眩暈
一話目の更新です!
「行ってきまーす」
外に出て見送りをしてくれる母に向かって、私は小さく手を振った。教科書が入った鞄を肩に、慣れていないローファーを履き、薄地のコートを身につけ、通い慣れた通学路を歩く。
空を見てみると、気持ち良い快晴で、雲一つない青空が広がっていた。天気予報だと、今日は一日中晴れているらしい。
本格的に寒くなってきていた冬だったけど、珍しく春のように暖かかった。
「……これ、要らなかったかも」
家を出るときに、念の為着てきた紺色のダッフルコート。私の家は日陰よりだから寒かっただけで、日向に出てみるとそうでもなかった。生地はちょっと薄地だけど、歩いていると段々体温が上がってくる。

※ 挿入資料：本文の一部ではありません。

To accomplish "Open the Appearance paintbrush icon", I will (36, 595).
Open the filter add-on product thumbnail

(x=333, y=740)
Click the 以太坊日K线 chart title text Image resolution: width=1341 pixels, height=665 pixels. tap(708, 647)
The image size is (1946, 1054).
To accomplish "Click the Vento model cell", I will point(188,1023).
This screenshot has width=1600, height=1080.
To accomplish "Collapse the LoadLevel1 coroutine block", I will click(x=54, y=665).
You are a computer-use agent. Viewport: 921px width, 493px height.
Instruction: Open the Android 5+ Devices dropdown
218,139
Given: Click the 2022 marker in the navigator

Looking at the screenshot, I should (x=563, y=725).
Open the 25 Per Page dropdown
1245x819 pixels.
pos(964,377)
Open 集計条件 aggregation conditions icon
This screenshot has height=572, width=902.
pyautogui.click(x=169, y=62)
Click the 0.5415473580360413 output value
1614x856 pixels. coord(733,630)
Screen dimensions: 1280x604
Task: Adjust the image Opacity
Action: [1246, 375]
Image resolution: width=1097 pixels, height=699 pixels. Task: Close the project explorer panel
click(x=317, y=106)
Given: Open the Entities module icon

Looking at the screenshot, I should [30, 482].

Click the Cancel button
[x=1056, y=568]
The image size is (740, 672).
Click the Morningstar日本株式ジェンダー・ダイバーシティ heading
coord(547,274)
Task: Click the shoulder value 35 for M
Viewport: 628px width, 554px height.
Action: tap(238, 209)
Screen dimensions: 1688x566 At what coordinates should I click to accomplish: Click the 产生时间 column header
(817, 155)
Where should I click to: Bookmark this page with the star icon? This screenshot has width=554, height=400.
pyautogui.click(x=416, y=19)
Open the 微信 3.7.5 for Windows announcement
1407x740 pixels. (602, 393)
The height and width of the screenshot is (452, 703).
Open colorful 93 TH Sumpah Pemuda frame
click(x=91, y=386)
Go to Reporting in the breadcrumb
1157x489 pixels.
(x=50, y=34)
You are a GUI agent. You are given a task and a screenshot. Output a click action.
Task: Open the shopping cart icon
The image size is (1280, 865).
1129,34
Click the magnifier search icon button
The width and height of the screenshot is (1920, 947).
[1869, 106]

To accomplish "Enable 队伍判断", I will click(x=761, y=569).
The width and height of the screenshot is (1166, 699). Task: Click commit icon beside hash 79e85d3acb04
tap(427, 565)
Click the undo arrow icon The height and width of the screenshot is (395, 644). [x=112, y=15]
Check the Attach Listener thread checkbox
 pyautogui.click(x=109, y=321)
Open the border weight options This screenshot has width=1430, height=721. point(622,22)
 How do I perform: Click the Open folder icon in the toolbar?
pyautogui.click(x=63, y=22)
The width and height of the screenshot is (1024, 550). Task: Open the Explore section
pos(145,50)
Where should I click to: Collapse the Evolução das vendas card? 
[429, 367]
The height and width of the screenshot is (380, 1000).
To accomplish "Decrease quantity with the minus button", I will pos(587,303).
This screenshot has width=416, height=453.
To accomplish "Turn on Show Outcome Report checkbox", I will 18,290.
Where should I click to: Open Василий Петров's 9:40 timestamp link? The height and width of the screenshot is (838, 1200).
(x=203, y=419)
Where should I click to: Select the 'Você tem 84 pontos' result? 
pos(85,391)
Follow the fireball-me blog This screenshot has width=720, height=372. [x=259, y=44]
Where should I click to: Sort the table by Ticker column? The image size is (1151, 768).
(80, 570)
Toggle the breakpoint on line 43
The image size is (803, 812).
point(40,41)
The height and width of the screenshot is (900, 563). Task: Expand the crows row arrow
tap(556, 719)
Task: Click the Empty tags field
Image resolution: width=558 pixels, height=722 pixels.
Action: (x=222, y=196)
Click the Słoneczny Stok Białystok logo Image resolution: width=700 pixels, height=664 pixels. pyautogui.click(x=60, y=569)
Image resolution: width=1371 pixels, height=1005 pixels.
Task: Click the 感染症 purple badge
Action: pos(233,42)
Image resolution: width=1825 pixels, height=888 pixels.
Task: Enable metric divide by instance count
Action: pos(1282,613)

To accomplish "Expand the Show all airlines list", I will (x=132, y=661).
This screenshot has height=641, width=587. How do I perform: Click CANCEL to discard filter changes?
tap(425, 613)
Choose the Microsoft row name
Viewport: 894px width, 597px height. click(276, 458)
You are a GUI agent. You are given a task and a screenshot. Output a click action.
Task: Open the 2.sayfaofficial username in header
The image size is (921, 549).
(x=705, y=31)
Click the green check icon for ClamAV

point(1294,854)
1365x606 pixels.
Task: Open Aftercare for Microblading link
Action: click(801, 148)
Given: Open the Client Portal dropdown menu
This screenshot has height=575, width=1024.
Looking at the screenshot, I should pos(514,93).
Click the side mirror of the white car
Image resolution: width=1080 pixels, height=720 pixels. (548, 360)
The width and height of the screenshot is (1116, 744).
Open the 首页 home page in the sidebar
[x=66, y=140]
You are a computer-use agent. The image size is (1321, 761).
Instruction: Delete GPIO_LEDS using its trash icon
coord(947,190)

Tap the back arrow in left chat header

道中コートを脱ぐと両手に抱える。荷物が増えてしまい邪魔だったが、身は軽くなったし熱さが引いてきた。
「いい天気だなぁ」
ちょっと足を止め空を見上げれば、思わず口からそんな言葉が溢れる。
普段なら空なんて見ない、それ以前にそもそも目に止めないで、歩いて高校に向かっている。けれど、今日はもう少しだけ空を見ていたい気分だった。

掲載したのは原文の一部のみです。